-- INFORMATION SUPPLIED --
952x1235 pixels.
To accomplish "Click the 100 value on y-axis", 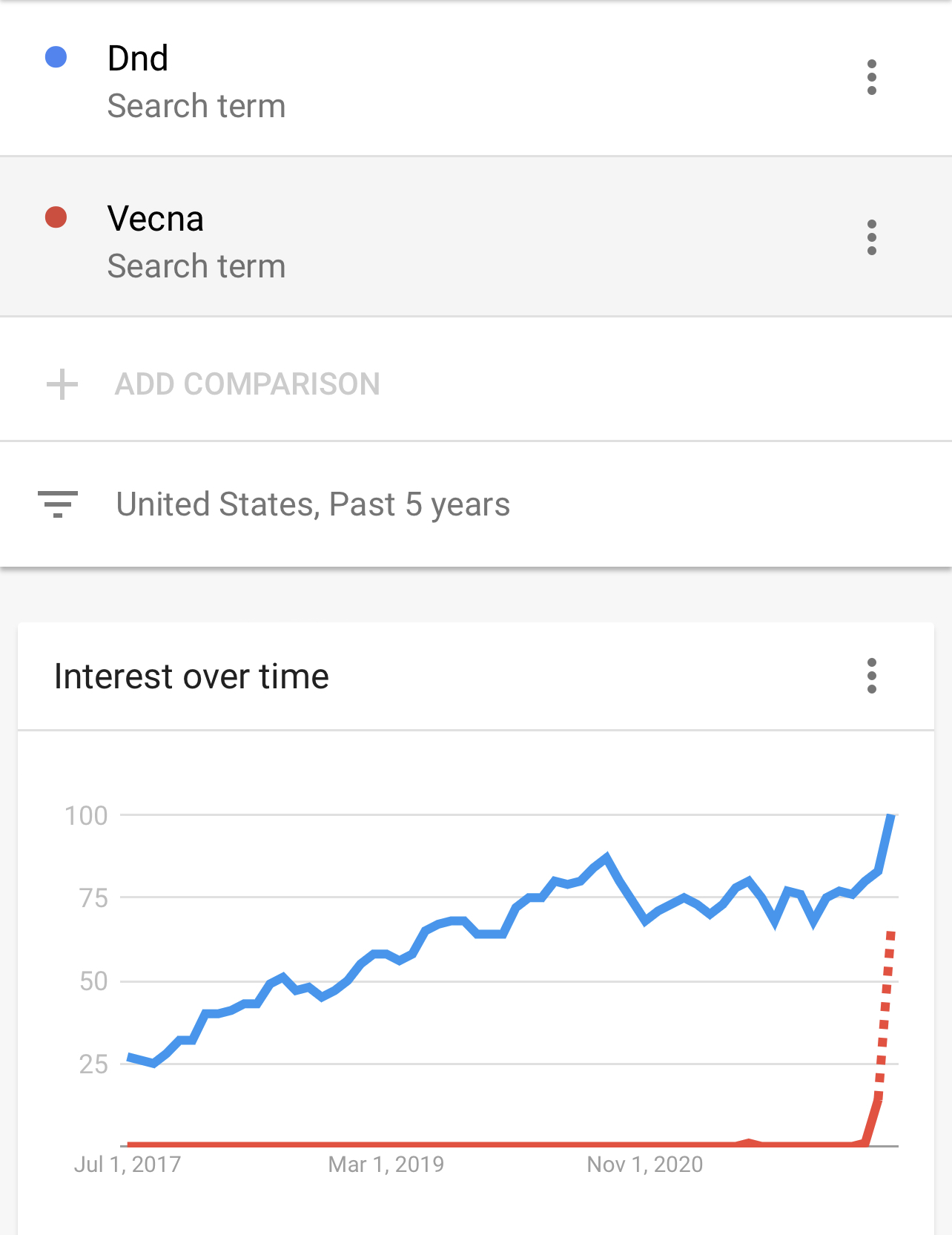I will pyautogui.click(x=86, y=816).
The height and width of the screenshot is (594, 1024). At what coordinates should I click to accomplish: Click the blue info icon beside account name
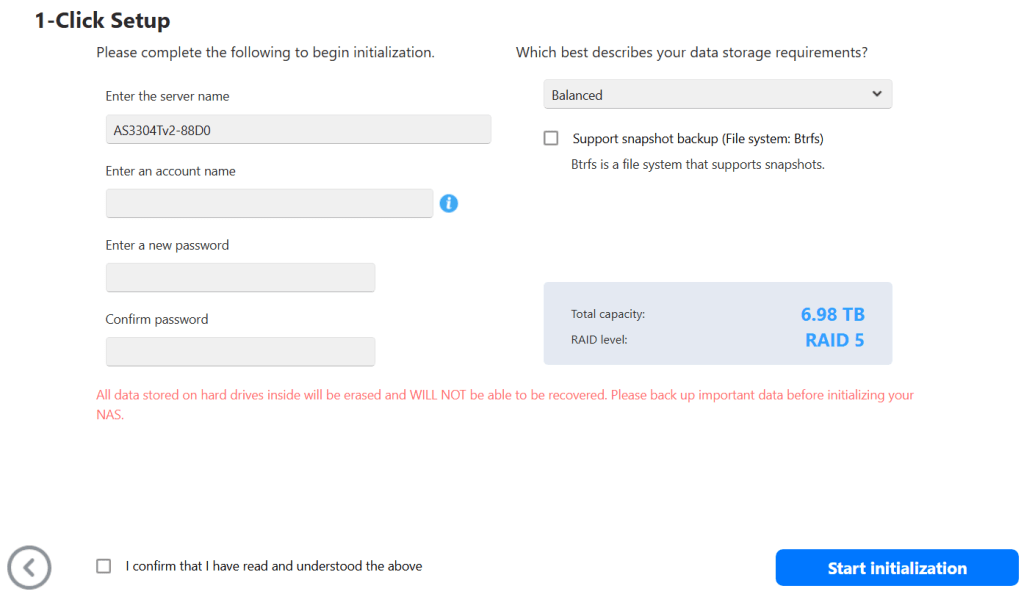[x=449, y=204]
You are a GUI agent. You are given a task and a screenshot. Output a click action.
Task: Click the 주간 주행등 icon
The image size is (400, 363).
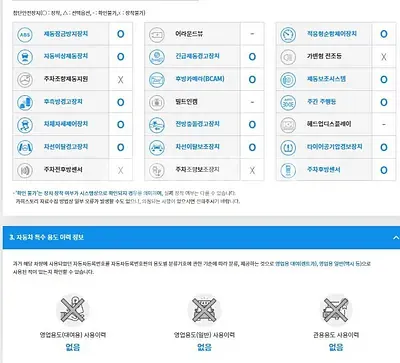pyautogui.click(x=288, y=103)
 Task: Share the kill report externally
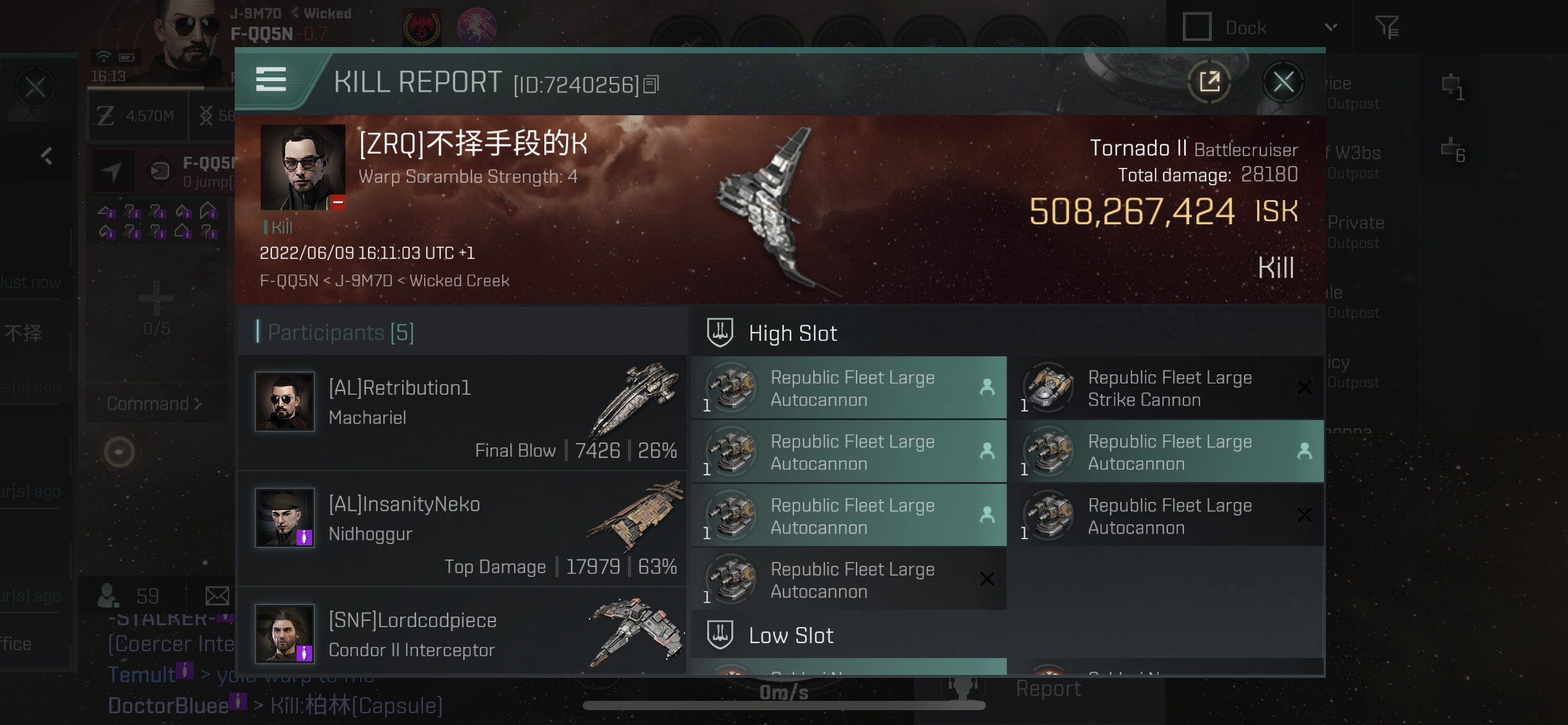[x=1209, y=82]

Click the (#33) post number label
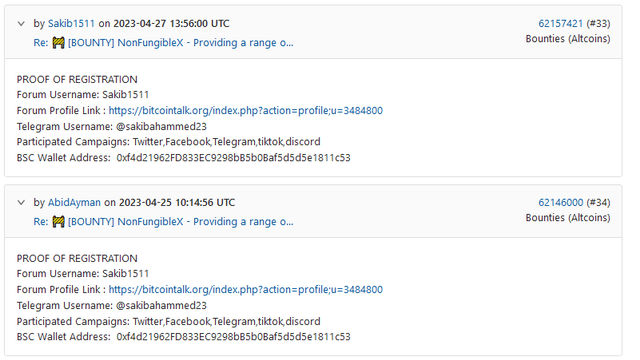[598, 24]
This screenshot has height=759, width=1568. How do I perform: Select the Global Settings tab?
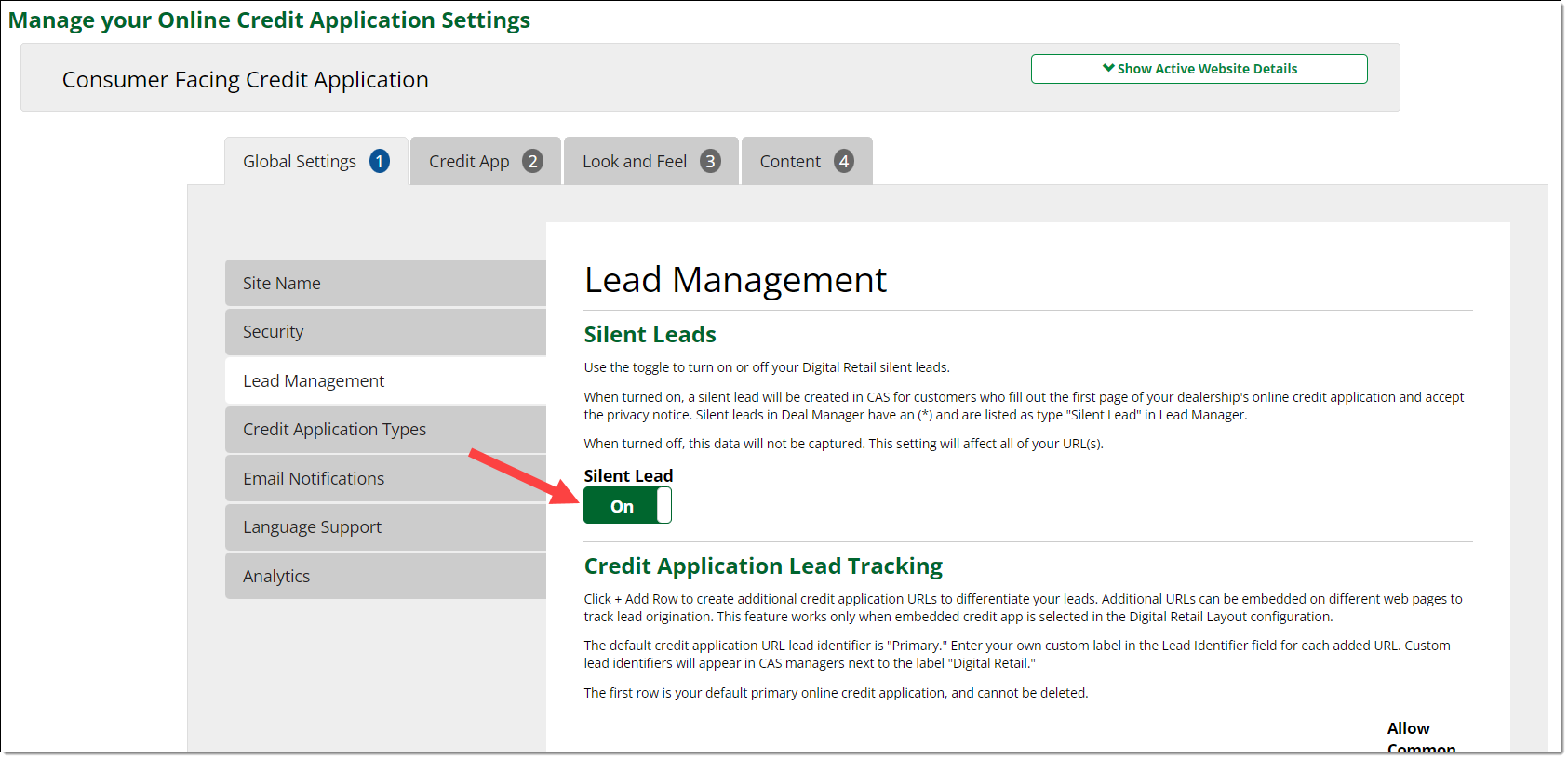(x=300, y=162)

-- EXERCISE --
Starting at the line that holds "Click the (#33) post number label", write out every remaining line of the material above exactly as it appears. Pictures should not be copied.

-- TASK OUTPUT --
Click the (#33) post number label
[598, 24]
This screenshot has height=759, width=1568. How do I perform: Select the Global Settings tab?
(x=300, y=162)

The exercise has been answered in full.